Kindergeld: Nichts dem Staat schenken
Die Ausbildung der Kinder ist teuer. Daher sollte derjenige, wer Anspruch darauf hat, das Kindergeld beantragen. Wer es nicht tut, verschenkt bares Geld. Kindergeld können alle Eltern beantragen, die ihren Sitz in Deutschland haben. Gezahlt wird es für Kinder bis zum 18. Lebensjahr. Es wird sogar bis zum 27. Lebensjahr (plus Zivildienst oder Wehrdienst) gezahlt, wenn das Kind sich in der Berufsausbildung oder dem Studium befindet und das eigene Einkommen 7.680 Euro im Jahr nicht übersteigt. BAFÖG Zahlungen zählen auch zum Einkommen. Hingegen können pauschal 920 Euro Werbungskosten (oder durch Nachweis auch mehr z.B durch Fahrtkosten, Computer, Studiengebühren etc) abgezogen werden.
Für die ersten drei Kinder gibt es monatlich 154 Euro, für jedes weitere monatlich 179 Euro. Bei 2 Kindern macht dies immerhin 3.696 Euro im Jahr aus.

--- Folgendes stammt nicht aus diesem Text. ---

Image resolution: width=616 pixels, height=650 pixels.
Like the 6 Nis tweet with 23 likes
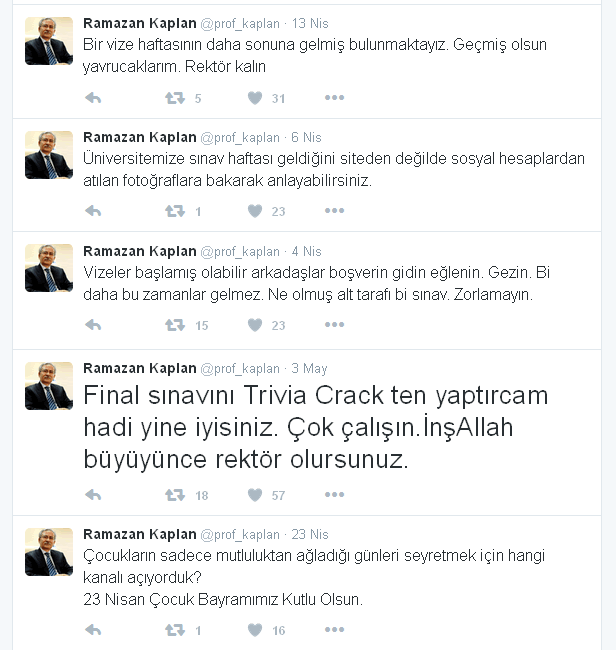255,211
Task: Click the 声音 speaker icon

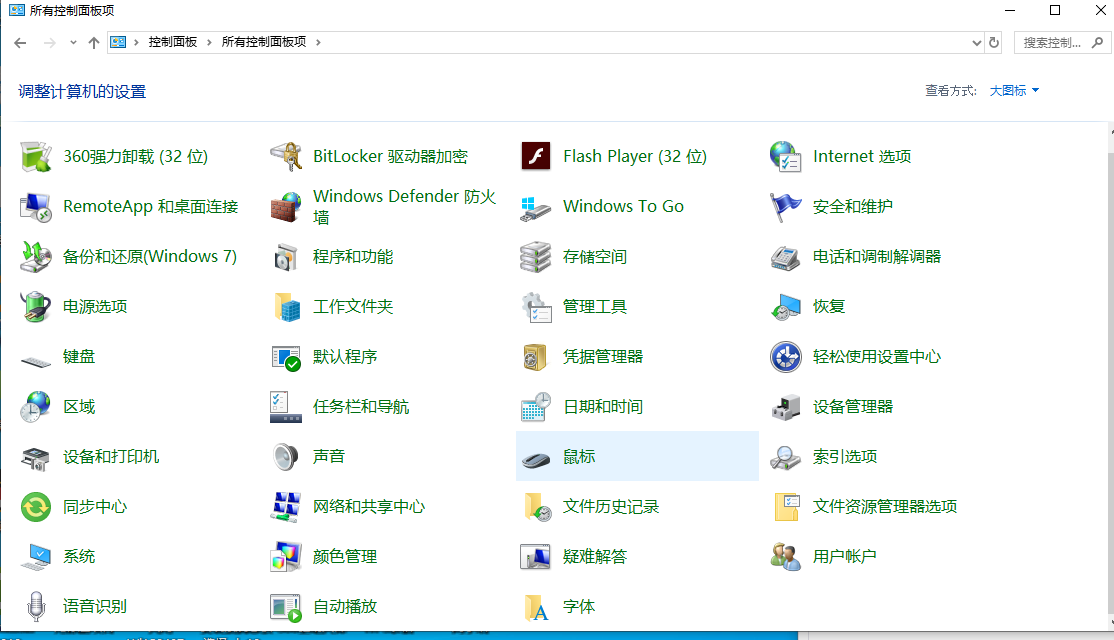Action: (x=286, y=457)
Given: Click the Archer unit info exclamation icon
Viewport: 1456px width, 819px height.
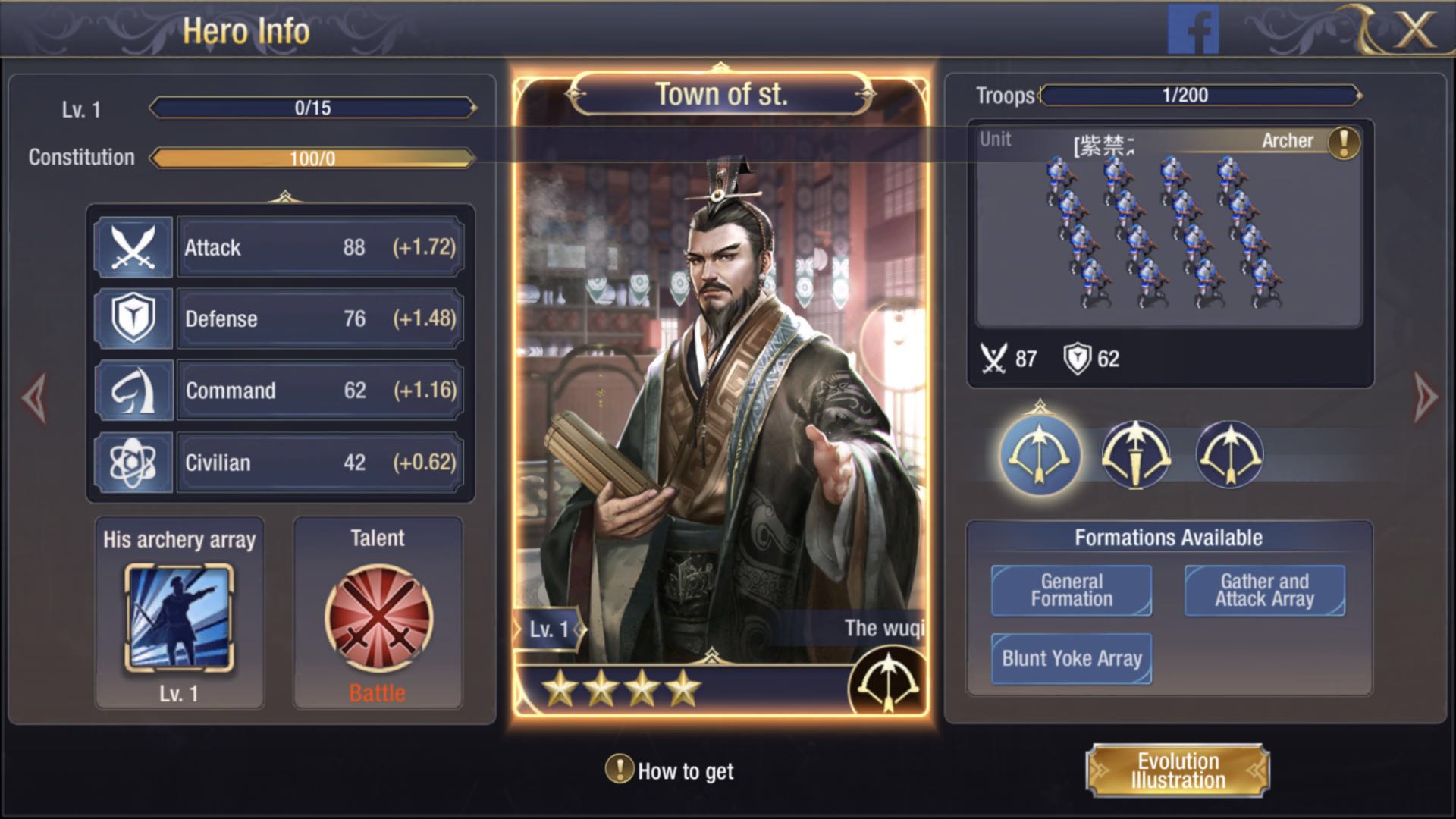Looking at the screenshot, I should coord(1344,142).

Beantragt wird das Kindergeld bei der jeweiligen Familienkasse des Arbeitsamtes. Möglich ist dies auch noch rückwirkend für 4 Jahre.
Bekommen kann das Kindergeld immer nur ein Elternteil, und zwar derjenige, bei dem das Kind überwiegend lebt.

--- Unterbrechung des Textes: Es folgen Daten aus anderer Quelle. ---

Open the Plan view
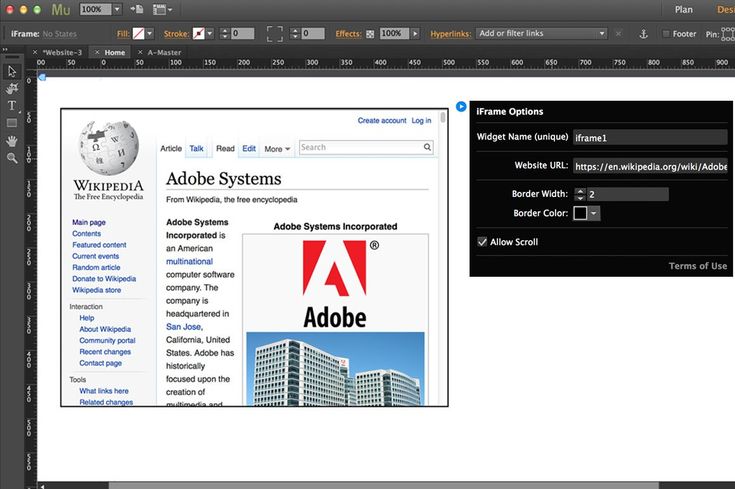The image size is (735, 489). coord(684,9)
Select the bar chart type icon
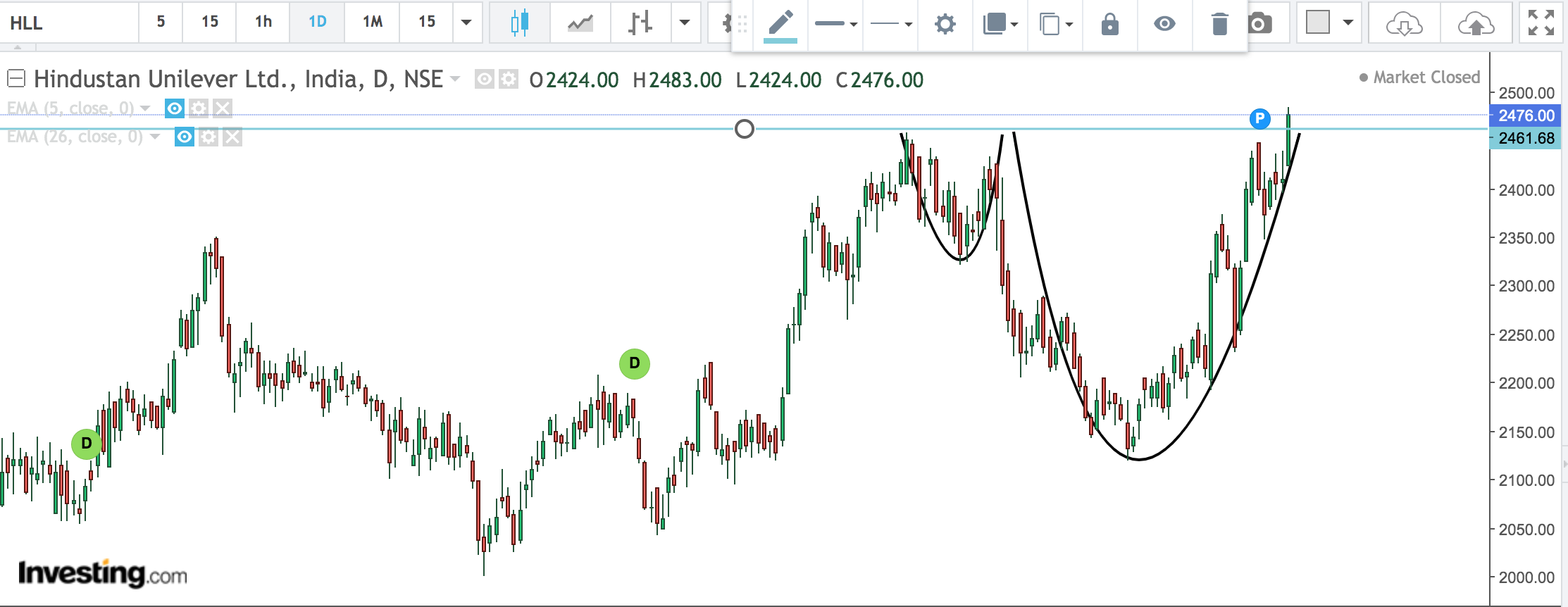 click(x=640, y=23)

Wichtig: Kindergeld wird auf Hartz IV angerechnet.
Alternativ kann auch ein Steuerfreibetrag beantragt werden. Der lohnt sich für Besserverdienende und kann pro Elternteil 152 Euro, also für ein Ehepaar 304 Euro, betragen.
Ab 2007 wird jedoch das Kindergeld gesenkt. So erhält der Geburtsjahrgang 1982 Kindergeld nur noch bis zum 26. Jahr, Geburtsjahrgang 1983 nur noch bis zum 25. Lebensjahr.